There are handbags, shoes, children's shoes, bloodstained mattresses (they had stayed there for several days before being massacred). Most of the killings occurred in the church grounds. In all, it is claimed around 5,000 were murdered here. They had gathered at the church because in previous pogroms the sanctuary of Church property was respected.

The genocide was represented in the international media at the time as another instance of barbaric African tribal warfare. It was far more complex than that, far more orchestrated, far more savage.

The minority (15 per cent) Tutsi population had had a privileged socio-economic status, vis-à-vis the majority Hutu population, although they shared the same language and same religion.
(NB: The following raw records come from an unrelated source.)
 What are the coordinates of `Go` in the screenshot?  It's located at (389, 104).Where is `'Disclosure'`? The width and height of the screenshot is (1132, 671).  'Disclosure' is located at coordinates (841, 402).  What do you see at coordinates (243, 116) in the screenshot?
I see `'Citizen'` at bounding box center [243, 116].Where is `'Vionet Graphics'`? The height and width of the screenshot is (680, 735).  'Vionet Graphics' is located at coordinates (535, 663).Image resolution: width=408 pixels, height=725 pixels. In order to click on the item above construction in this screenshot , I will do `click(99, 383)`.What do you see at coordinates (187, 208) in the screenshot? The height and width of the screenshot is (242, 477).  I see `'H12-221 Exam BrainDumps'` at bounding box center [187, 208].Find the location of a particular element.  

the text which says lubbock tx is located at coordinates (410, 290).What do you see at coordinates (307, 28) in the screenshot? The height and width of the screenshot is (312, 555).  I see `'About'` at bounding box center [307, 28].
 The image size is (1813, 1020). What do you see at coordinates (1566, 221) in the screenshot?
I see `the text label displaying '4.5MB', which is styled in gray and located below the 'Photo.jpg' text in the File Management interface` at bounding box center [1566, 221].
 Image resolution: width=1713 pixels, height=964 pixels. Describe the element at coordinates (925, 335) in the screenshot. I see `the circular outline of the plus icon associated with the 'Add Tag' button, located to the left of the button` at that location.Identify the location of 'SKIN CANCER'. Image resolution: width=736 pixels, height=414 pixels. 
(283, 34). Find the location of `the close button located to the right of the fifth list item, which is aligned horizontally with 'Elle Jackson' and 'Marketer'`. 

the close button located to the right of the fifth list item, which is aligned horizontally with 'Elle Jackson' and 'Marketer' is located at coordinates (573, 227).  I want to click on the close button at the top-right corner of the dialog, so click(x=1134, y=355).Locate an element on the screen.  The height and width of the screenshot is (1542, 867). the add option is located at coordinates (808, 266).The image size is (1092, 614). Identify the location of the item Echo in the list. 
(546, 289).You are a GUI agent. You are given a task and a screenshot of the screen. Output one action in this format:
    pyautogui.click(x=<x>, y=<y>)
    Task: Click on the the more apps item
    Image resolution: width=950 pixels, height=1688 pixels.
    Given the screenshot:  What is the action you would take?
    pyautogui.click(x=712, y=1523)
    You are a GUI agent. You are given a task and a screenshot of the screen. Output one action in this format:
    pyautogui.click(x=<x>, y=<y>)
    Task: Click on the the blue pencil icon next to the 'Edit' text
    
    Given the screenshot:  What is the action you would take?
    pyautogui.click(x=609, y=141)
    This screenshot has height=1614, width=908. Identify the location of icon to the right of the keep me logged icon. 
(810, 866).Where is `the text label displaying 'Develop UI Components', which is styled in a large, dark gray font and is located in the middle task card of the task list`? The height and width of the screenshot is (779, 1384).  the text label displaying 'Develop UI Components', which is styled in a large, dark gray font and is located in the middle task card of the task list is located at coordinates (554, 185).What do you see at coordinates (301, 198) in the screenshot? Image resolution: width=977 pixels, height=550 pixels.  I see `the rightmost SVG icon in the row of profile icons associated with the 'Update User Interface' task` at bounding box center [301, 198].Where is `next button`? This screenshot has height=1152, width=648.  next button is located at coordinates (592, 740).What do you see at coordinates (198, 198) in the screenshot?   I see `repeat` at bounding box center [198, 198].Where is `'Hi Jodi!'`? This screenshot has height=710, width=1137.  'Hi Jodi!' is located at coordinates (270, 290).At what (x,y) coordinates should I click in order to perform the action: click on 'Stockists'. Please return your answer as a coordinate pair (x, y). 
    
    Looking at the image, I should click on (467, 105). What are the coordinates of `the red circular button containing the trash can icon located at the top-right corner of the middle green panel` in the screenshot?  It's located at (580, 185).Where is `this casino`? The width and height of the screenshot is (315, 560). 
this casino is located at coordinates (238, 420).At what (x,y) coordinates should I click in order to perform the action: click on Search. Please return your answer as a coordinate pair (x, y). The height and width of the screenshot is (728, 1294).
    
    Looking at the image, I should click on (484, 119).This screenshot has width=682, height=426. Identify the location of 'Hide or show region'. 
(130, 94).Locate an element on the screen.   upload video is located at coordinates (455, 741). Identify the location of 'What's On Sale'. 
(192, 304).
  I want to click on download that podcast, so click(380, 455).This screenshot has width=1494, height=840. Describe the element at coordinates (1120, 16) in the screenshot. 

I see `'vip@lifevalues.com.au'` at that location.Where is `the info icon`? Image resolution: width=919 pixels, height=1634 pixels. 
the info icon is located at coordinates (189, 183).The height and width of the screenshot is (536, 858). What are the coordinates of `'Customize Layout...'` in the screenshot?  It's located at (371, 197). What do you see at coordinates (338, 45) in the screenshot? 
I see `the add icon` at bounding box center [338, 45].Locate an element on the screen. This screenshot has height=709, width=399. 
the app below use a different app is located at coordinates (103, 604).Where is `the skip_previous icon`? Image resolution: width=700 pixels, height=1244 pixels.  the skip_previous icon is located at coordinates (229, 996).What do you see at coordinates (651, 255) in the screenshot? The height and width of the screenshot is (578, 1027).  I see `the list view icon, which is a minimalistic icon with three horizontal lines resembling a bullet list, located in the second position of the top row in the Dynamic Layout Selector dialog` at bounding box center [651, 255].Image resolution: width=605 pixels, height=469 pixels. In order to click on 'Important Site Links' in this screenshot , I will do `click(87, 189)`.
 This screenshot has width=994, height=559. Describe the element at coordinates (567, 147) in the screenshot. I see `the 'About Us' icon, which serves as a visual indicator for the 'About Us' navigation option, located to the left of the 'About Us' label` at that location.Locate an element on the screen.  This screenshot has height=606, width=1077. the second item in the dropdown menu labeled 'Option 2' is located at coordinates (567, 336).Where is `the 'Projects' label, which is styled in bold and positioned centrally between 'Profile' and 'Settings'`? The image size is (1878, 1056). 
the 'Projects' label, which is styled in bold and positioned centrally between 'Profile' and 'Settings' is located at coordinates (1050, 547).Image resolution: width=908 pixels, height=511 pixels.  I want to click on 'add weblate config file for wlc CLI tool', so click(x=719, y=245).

That privileged position was intensified in the colonial period, which saw some Tutsis act as brutal enforcers for the colonisers. Then, as Rwanda reached for independence in the late '50s, there was a "revolution" which saw Tutsi power being replaced by Hutu power. After independence there was a brief genocide in 1963 when up to 10,000 Tutsis were killed.

Hundreds of thousands of Tutsis fled to Uganda and in 1990 the children of that diaspora (including Paul Kagame) formed an army (RPF) and invaded Rwanda. This coincided with the collapse of the Rwandan economy. The resultant tensions saw the rise of Hutu militancy, the formation of a Hutu militia, armed and supported by elements of the Hutu government, the failure of a peace process and, eventually, the genocide where the Hutus sought a "final solution".

In fact the "final solution", or rather the outcome, was the restoration of Tutsi control with the military victory of the RPF under Paul Kagame, who has been in effective control of Rwanda for the past 10 years.

There is an uneasy peace in Rwanda now but little democracy and the claims of reconciliation seem implausible.

Kagame has banned almost all opposition political parties, the media is tightly controlled, thousands of political dissidents have been jailed, several prominent political opposition leaders have been killed or are missing.

Kagame's rationale is that the security of the entire population requires, for now, tight control. He has justified the incursion into the Democratic Republic of the Congo also on the grounds of security (a reasonable claim initially, but now called into question by the report of a UN Commission that found Rwanda, along with Uganda, was illegally looting the mineral wealth of DCR).

But what would Rwanda be like now without Kagame? There is no consensus on how the State should be organised (the Tutsi minority don't trust the Hutu majority and with good reason, for a huge proportion of the adult Hutu population were engaged in the genocide; and the Hutus understandably resent the denial of their democratic rights), there is no consensus on justice (how can hundreds of thousands of killers be brought to justice?).

Kofi Annan has asked that the world observe a minute's silence at noon today in memory of the one million people killed in the Rwandan genocide 10 years ago. If it is appropriate to allow three minutes silence for the 200 killed in Madrid and a day's commemoration for the 2,500 killed in America on 9/11, it is hardly asking too much, even if the million people massacred in Rwanda were African.